Desembrulhei as experiências da memória e uma dor na barriga, lenta e funda, comeu-me a vontade de devolver o sorriso. Não o engoli, deixei-o na boca como uma bochecha que se esconde cuspida aos olhos dos outros e incapaz de voltar para dentro por ter azedado.
Lembrei-me da primeira vez. E depois da segunda e ainda da terceira em que me vendeste algumas palavras maduras que comi satisfeita, dos risos abertos sem pudor do som e também como os teus olhos me enganaram. Tu não me vías. Ou fui eu que não te vi, achei-te outro, um diferente, um original por dentro e por fora.

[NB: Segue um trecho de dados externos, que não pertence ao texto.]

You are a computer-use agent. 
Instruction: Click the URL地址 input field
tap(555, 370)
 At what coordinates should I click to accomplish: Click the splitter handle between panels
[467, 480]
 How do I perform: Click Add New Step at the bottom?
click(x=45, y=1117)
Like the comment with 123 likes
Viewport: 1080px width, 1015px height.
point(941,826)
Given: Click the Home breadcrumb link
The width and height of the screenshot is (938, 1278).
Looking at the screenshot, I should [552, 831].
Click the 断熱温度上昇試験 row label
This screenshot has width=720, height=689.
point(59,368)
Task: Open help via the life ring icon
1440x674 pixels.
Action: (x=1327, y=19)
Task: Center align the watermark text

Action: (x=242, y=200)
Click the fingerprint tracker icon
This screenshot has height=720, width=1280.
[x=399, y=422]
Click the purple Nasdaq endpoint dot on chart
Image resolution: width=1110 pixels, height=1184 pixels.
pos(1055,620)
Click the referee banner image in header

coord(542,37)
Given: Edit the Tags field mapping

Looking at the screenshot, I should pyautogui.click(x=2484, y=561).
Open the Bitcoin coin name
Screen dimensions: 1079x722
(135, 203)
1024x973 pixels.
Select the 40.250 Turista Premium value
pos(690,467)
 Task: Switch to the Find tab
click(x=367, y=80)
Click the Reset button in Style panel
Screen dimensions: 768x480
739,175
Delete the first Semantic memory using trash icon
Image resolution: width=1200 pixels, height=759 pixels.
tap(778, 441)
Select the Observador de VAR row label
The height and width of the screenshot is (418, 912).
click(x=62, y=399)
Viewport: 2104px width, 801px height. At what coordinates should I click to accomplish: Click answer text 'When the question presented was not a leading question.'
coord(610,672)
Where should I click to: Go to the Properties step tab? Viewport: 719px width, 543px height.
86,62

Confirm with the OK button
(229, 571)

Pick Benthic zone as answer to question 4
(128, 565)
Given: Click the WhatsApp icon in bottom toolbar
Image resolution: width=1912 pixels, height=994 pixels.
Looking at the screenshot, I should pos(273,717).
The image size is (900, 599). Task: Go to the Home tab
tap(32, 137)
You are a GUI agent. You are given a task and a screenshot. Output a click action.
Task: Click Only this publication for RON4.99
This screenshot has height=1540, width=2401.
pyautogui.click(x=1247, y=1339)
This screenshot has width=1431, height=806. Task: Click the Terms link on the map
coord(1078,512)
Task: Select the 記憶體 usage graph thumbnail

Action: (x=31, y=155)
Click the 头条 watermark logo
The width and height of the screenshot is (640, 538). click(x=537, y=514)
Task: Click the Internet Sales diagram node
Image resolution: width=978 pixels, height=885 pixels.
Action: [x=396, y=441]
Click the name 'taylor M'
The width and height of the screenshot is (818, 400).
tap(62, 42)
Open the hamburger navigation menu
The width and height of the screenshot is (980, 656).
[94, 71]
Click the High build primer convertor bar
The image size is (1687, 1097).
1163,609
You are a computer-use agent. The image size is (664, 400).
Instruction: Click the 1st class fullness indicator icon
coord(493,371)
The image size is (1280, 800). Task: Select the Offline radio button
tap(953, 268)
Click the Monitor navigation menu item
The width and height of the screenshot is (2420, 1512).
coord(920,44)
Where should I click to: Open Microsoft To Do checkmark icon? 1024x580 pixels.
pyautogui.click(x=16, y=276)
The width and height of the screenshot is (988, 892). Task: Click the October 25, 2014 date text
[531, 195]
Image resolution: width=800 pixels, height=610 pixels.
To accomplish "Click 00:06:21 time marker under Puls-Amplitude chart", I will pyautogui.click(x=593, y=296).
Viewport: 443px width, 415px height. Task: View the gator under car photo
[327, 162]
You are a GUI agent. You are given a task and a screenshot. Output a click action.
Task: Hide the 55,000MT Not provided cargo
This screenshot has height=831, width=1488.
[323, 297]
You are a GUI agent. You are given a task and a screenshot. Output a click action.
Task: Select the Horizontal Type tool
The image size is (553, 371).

Agora quando te encontro olho para dentro de mim à procura daquela que tu querías. Visto-a, mas nunca me deixa sorrir.
3 comentários:
é por dentro
que se sabe
se rir se não,
( o av-esso é o in-verso!? :)
não sei mas
há que ir
inteira por aí!!
beijo
~
cansada como estava
descansei nas tuas palavras
um anjo bom te proteja!
NINI
Estão rotas as folhas de papel onde há muito embrulhei as minhas memórias: delas, há pedaços importantes que se perderam, o que trai as minhas recordações e não me deixa lembrar o que era bom e mau. Mas, caminho em direcção à luz fria do farol que me guia e lá ao fundo encontrarei um novo mundo que me dará memórias novas...
ou me faça esquecer, definitivamente, tudo.